Thomas Merton calls the pure in heart those who work with simple intention. He writes,
The man of simple intention works in an atmosphere of prayer: that is to say he is recollected. His spiritual reserves are not all poured out into his work, but stored where they belong, in the depths of his being, with his God. He is detached from his work and from its results. Only a person who works purely for God can at the same time do a very good job and leave the results of the job to God alone. [Ibid., 61.]
Blessed are the peacemakers, for they will be called children of God. Jesus was nonviolent up to the end. On the night of Jesus’ arrest, when one of his disciples pulled out a sword to defend him, Jesus told him to put it away. In our nation of guns and mass murders, of children being shot in their schools, we are called to be peacemakers. This nation creates arms that are big business supplying wars all over the globe. What a reputation. This supposedly Christian nation is expert at making war. It is US arms that supply Israel so that Netanyahu can blow up Palestinian babies. We, as peacemakers, must speak out. We must live nonviolently, practice peace in our hearts, peace in our relationships, and peace in the world.

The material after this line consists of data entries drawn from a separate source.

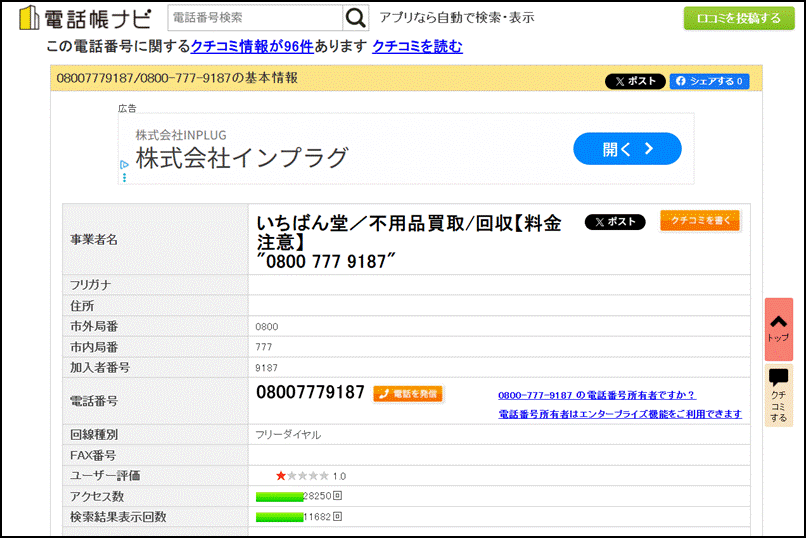Click the クチコミする speech bubble button

[778, 395]
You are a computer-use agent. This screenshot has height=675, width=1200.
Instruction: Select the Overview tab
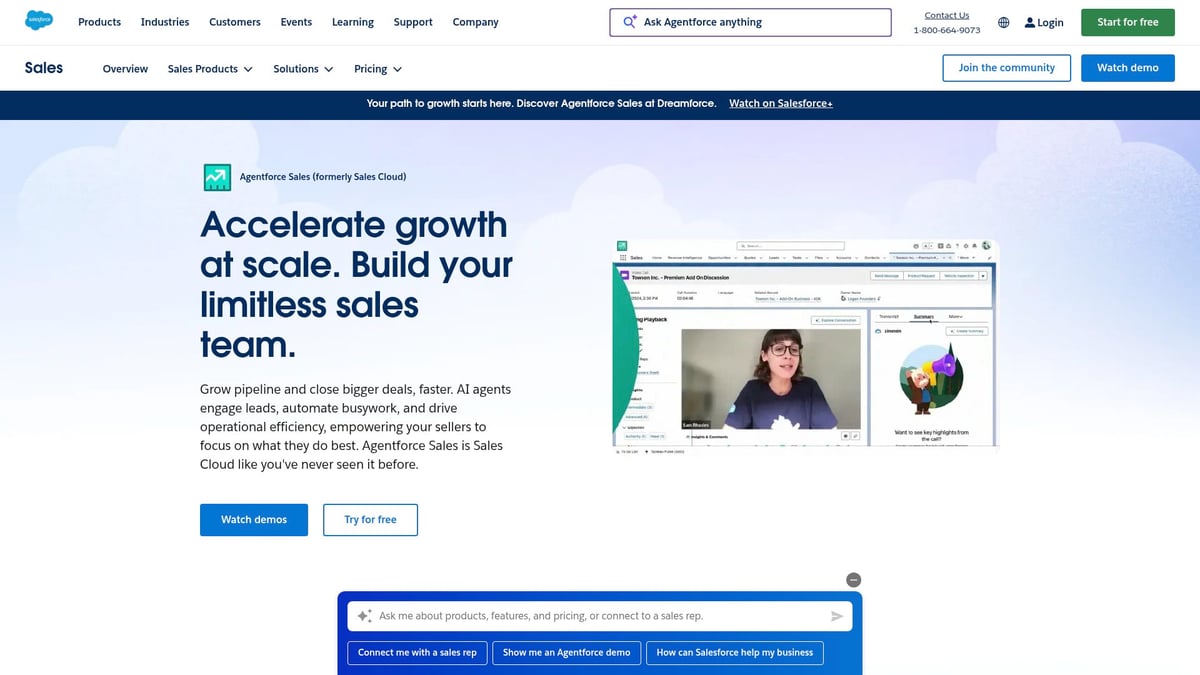click(x=124, y=69)
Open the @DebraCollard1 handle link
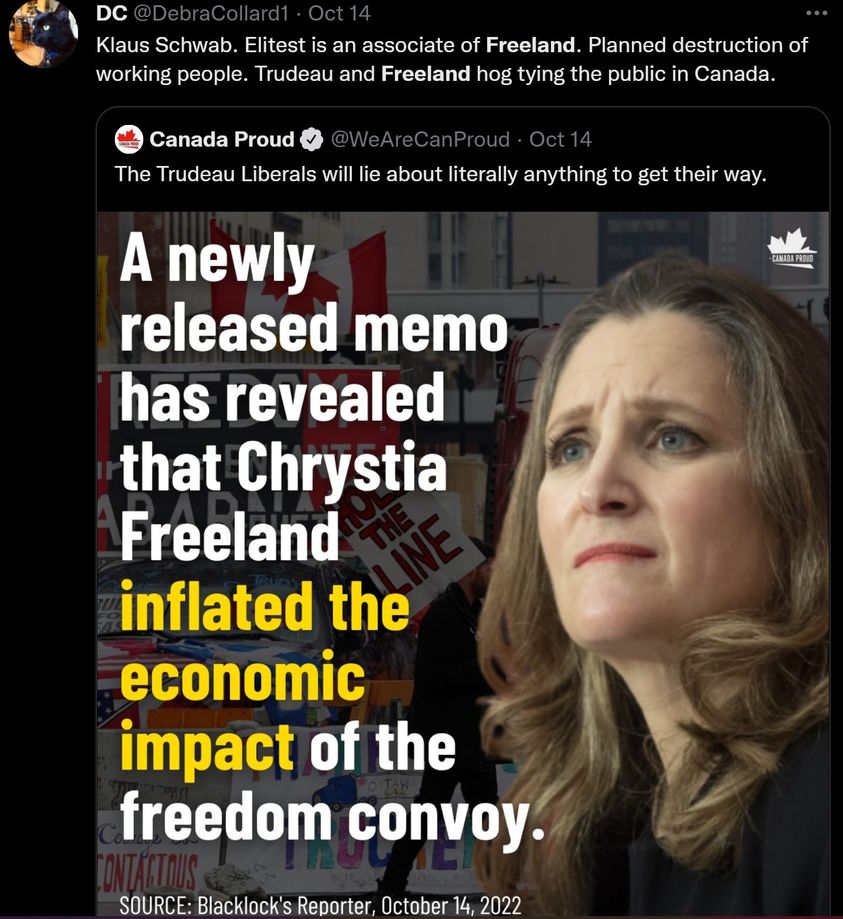The height and width of the screenshot is (919, 843). 212,13
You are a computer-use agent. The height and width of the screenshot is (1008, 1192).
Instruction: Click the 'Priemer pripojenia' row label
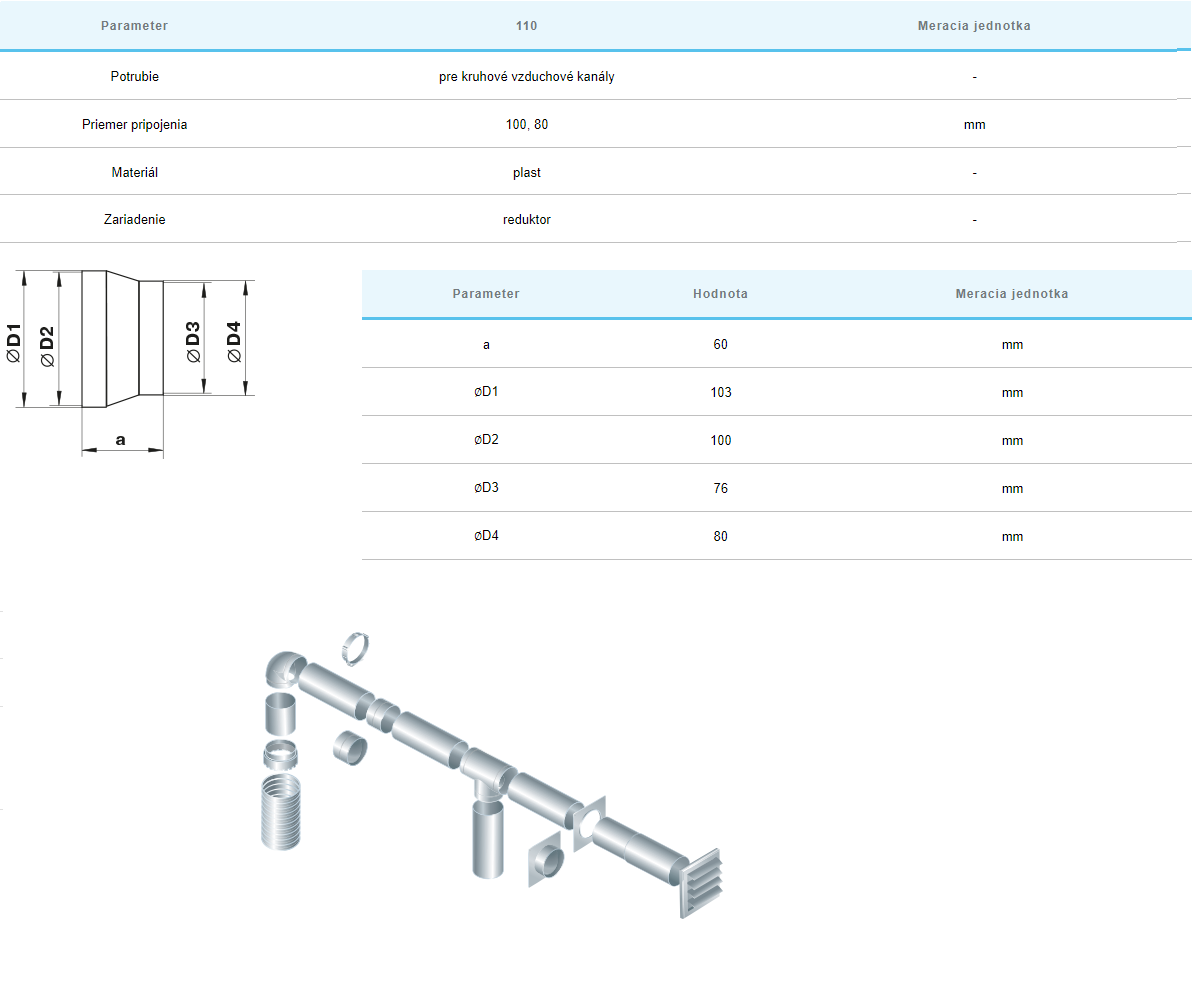coord(134,125)
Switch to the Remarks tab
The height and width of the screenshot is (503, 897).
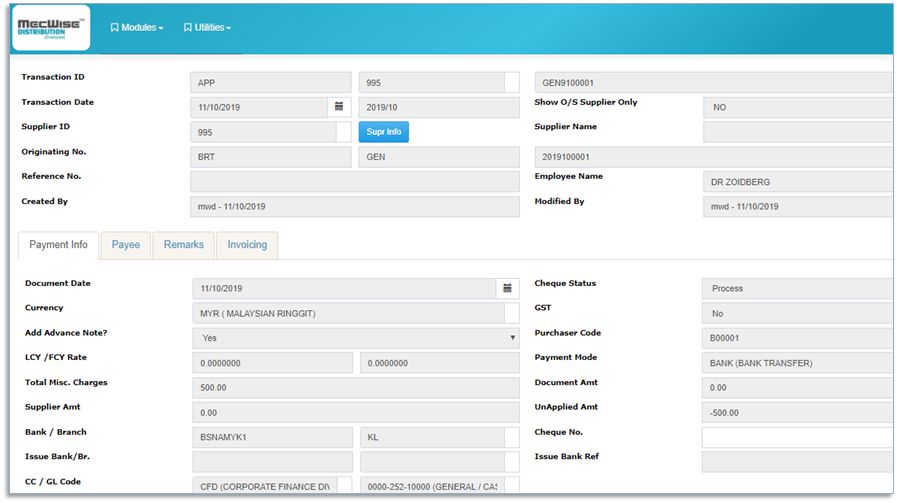point(183,245)
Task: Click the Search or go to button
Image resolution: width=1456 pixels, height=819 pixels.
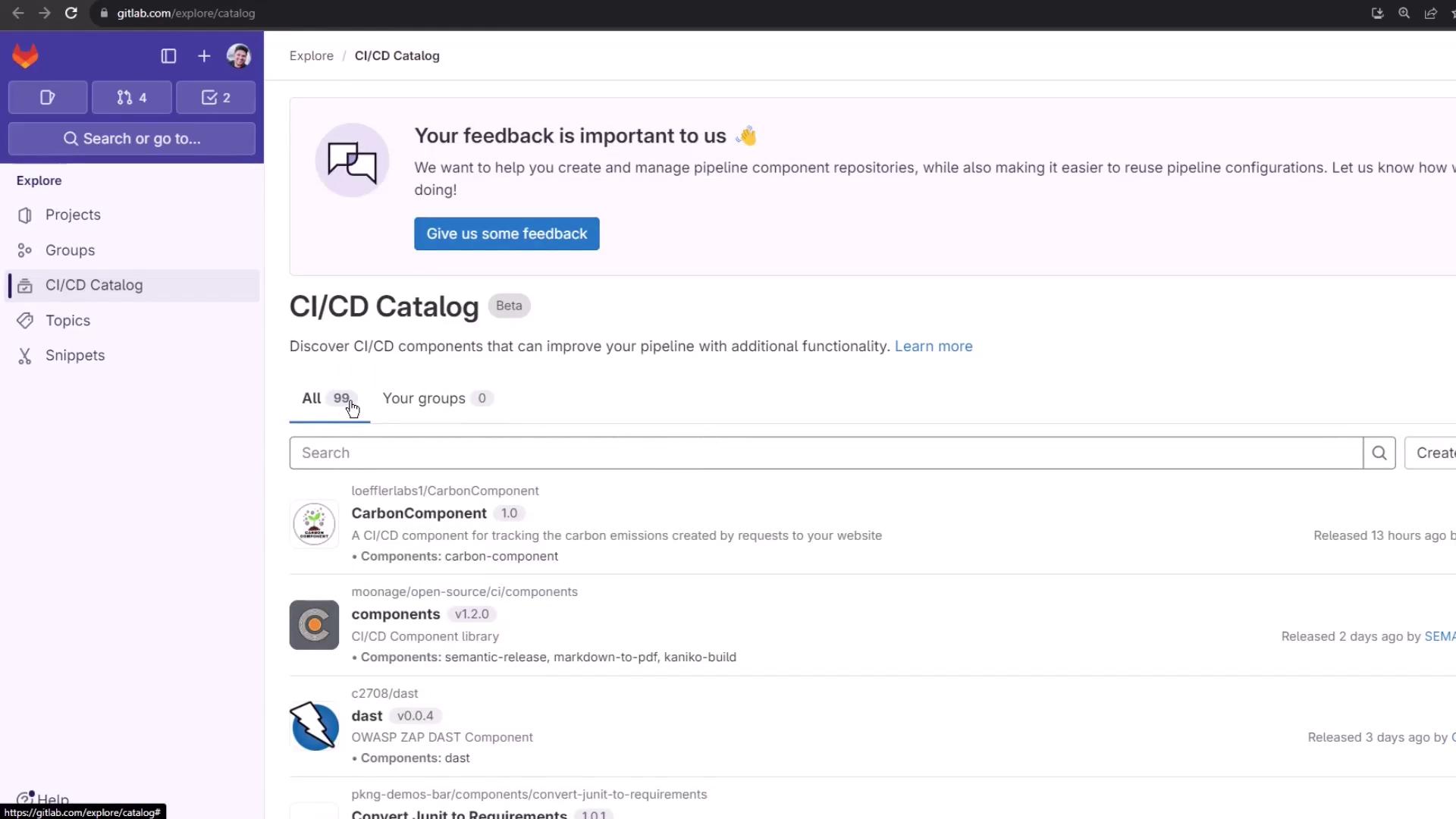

And we must be the prophetic voices, even at the risk of being persecuted for Jesus’ sake. Gene L. Davenport says, “To ignore the call to bear witness in the midst of the darkness is to allow the darkness to go unchallenged, unresisted.” [Ibid., 69.]
Kathy Escobar writes,
Jesus told us his ways were harder. He said that to follow him meant we were going to have to give up everything familiar, that people would think we were crazy, that we’d be poor, persecuted, and rejected, and that we’d lose our security and so many other things we held dear. At the same time, he told us we’d also find life. [Ibid., 26.]
This is the blessing of the Beatitudes. Not to be prosperous, to have ample food, abundant crops, many healthy children, to be at the top of the heap. The Beatitudes are about the power of the poor, the forgotten, the marginalized, to tap into God’s love with pure hearts and a complete lack of ego, to speak out for justice, to wage peace, even at the risk of persecution. Jesus sets the bar impossibly high—so high that some see this Sermon on the Mount as aspirational but not achievable, as if he didn’t really mean it. He meant it.
So as we explore the Sermon on the Mount over the next two months, I invite you to wrestle with the question, “How am I called to respond to Jesus’ teachings? How can I live them out?” Because as much as Jesus invites us to change, he also invites us to life full of blessings. Amen.